• The problem: Would you count the lines in the entries below that contain "width"? Reply with the number only.

• Stored data:

- - - - - - -

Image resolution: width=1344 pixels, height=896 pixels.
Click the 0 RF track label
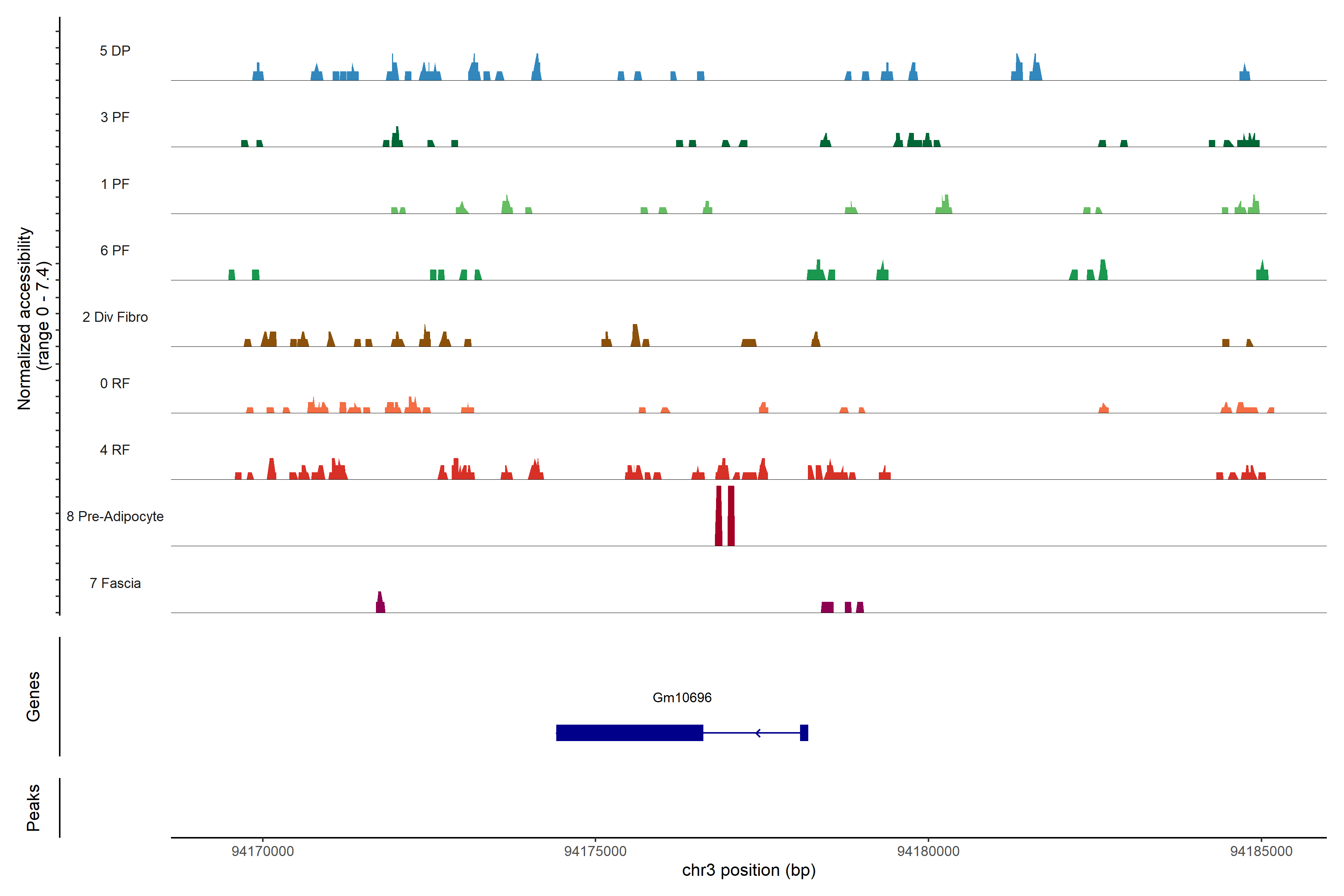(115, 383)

- - - - - - -

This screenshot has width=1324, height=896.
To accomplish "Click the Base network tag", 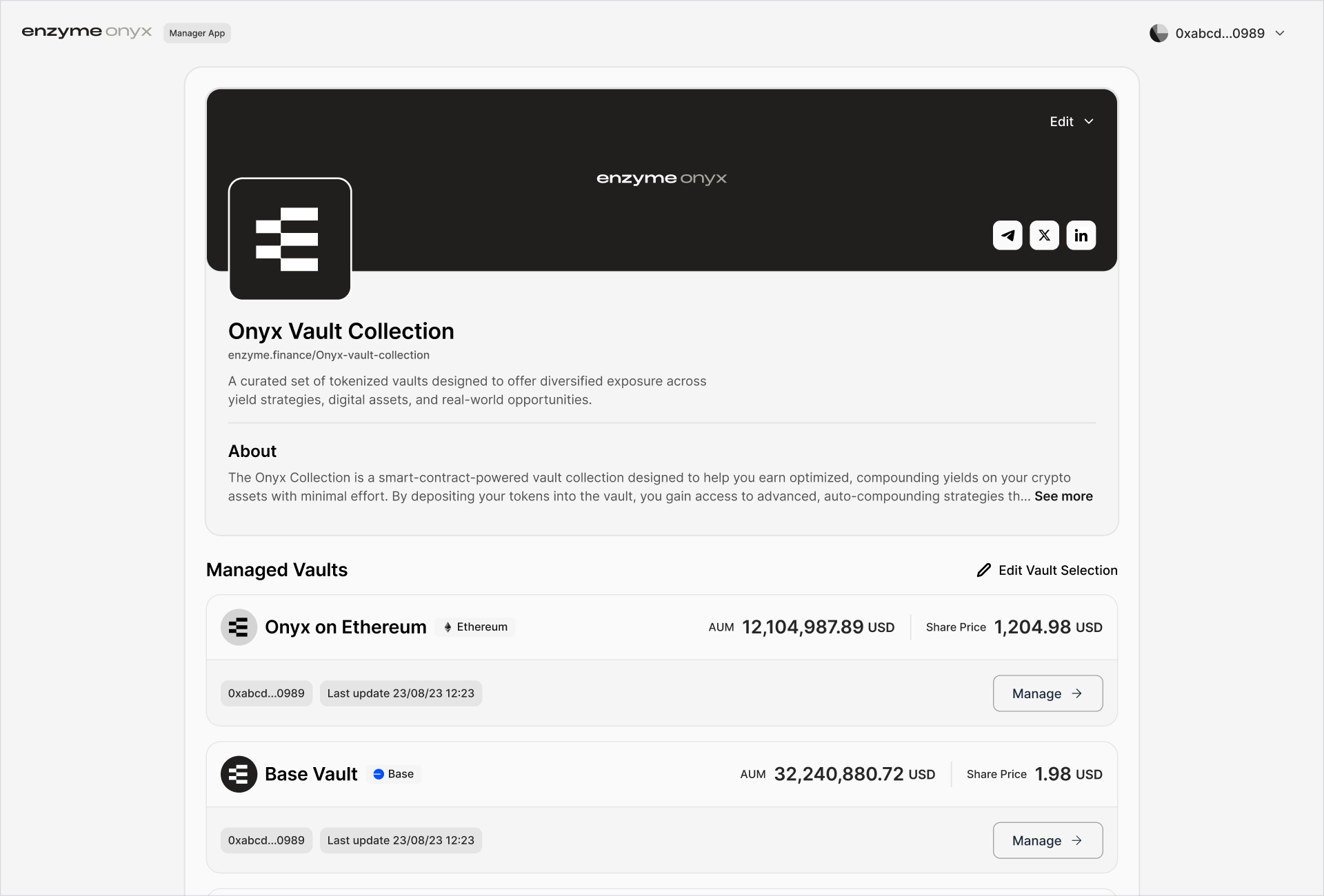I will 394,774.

- - - - - - -

• Output for this task: 2